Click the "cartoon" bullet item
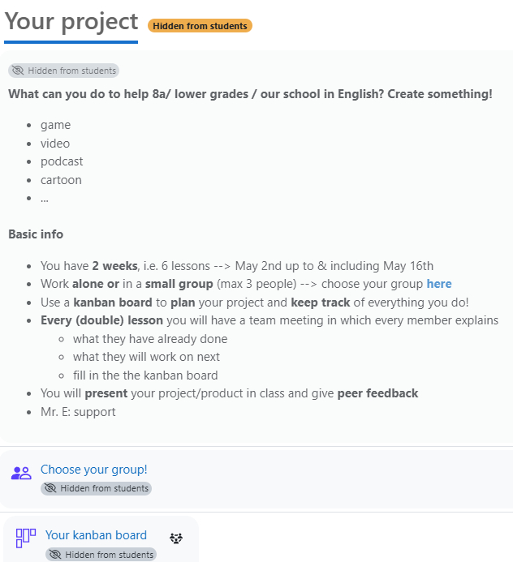 pyautogui.click(x=61, y=179)
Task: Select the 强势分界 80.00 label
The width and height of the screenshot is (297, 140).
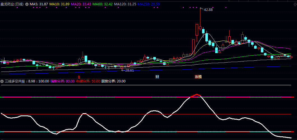Action: [x=62, y=81]
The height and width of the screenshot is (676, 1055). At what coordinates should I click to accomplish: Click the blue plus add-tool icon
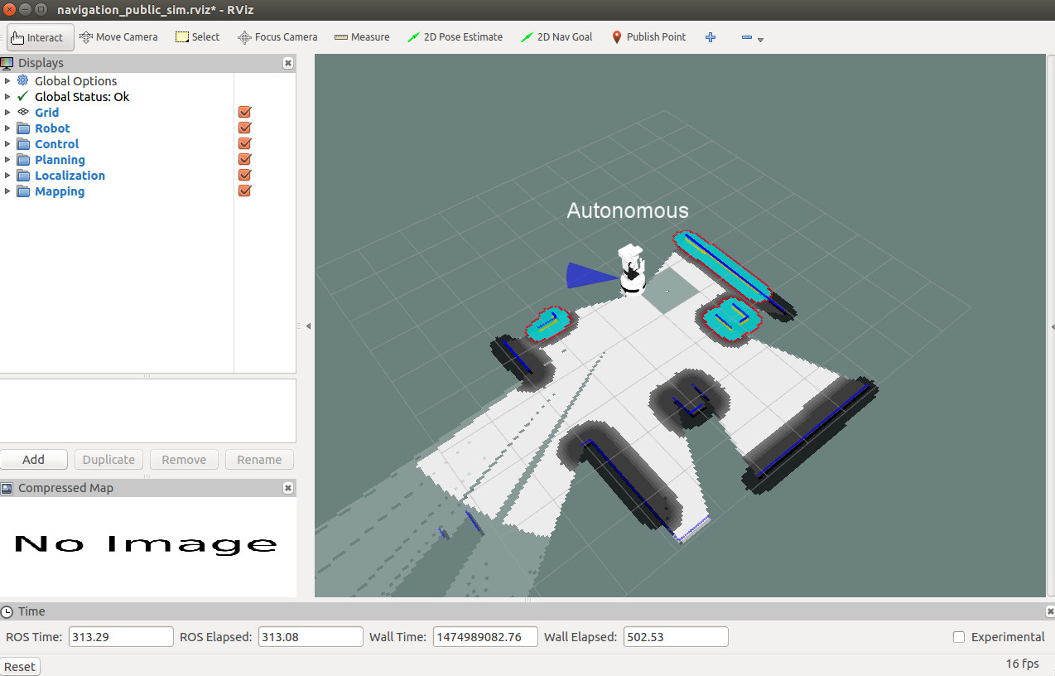coord(710,37)
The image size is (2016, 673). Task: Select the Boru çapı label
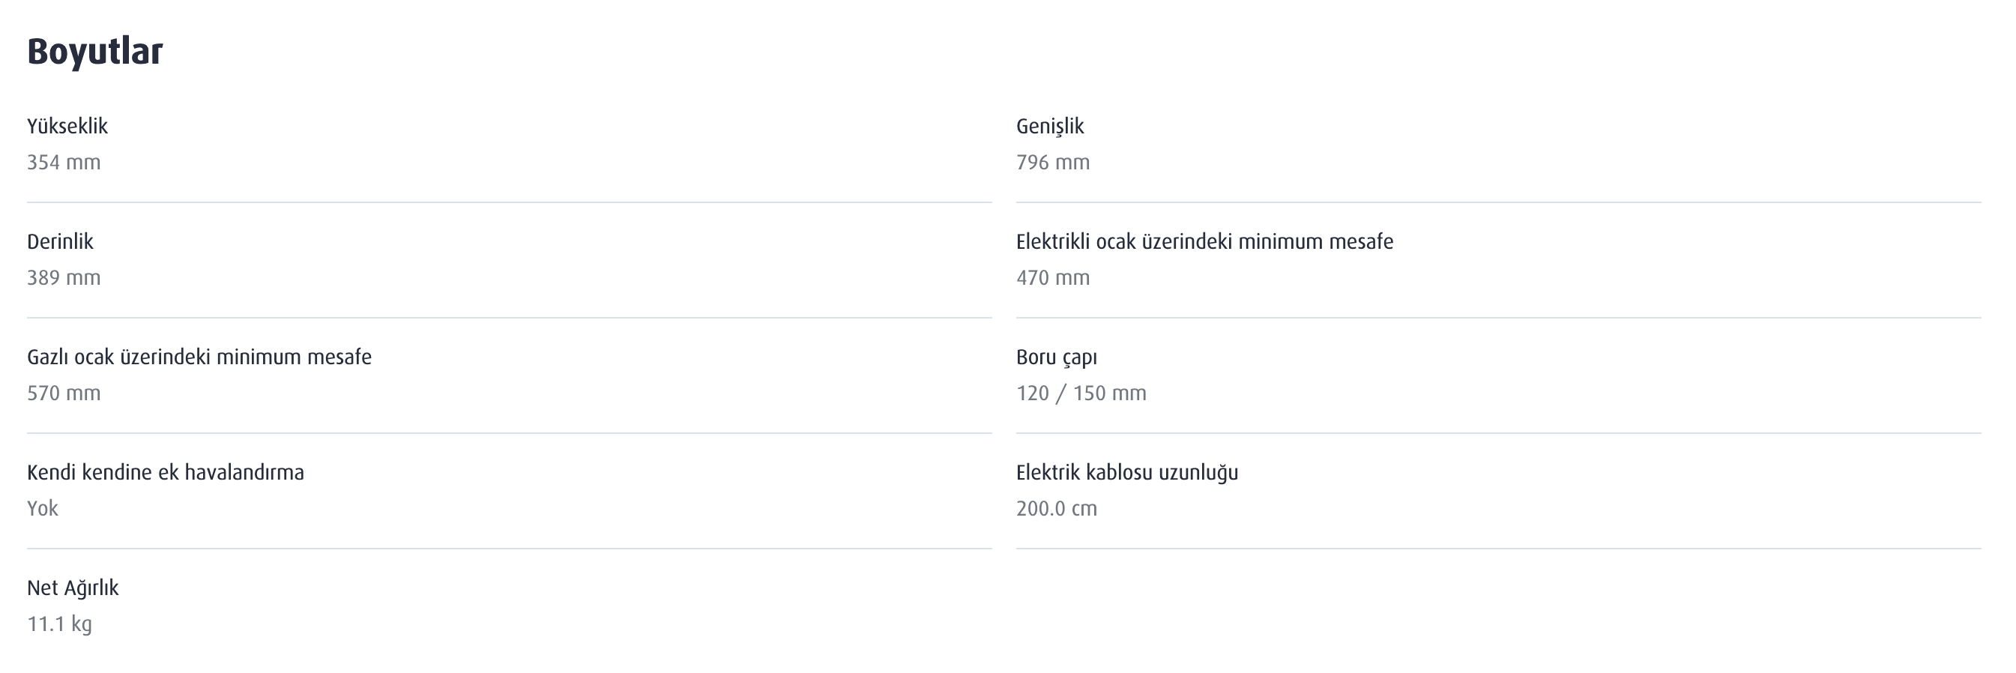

====

• _Task statement_: Could you return every line of the data above word for word, leaving out the pictures?

• _Final answer_:
Click the "cartoon" bullet item
 pyautogui.click(x=61, y=179)
Task: Select the 强势分界 80.00 label
The width and height of the screenshot is (297, 140).
Action: [x=62, y=81]
The height and width of the screenshot is (676, 1055). At what coordinates should I click to accomplish: Click the blue plus add-tool icon
coord(710,37)
The image size is (2016, 673). Task: Select the Boru çapı label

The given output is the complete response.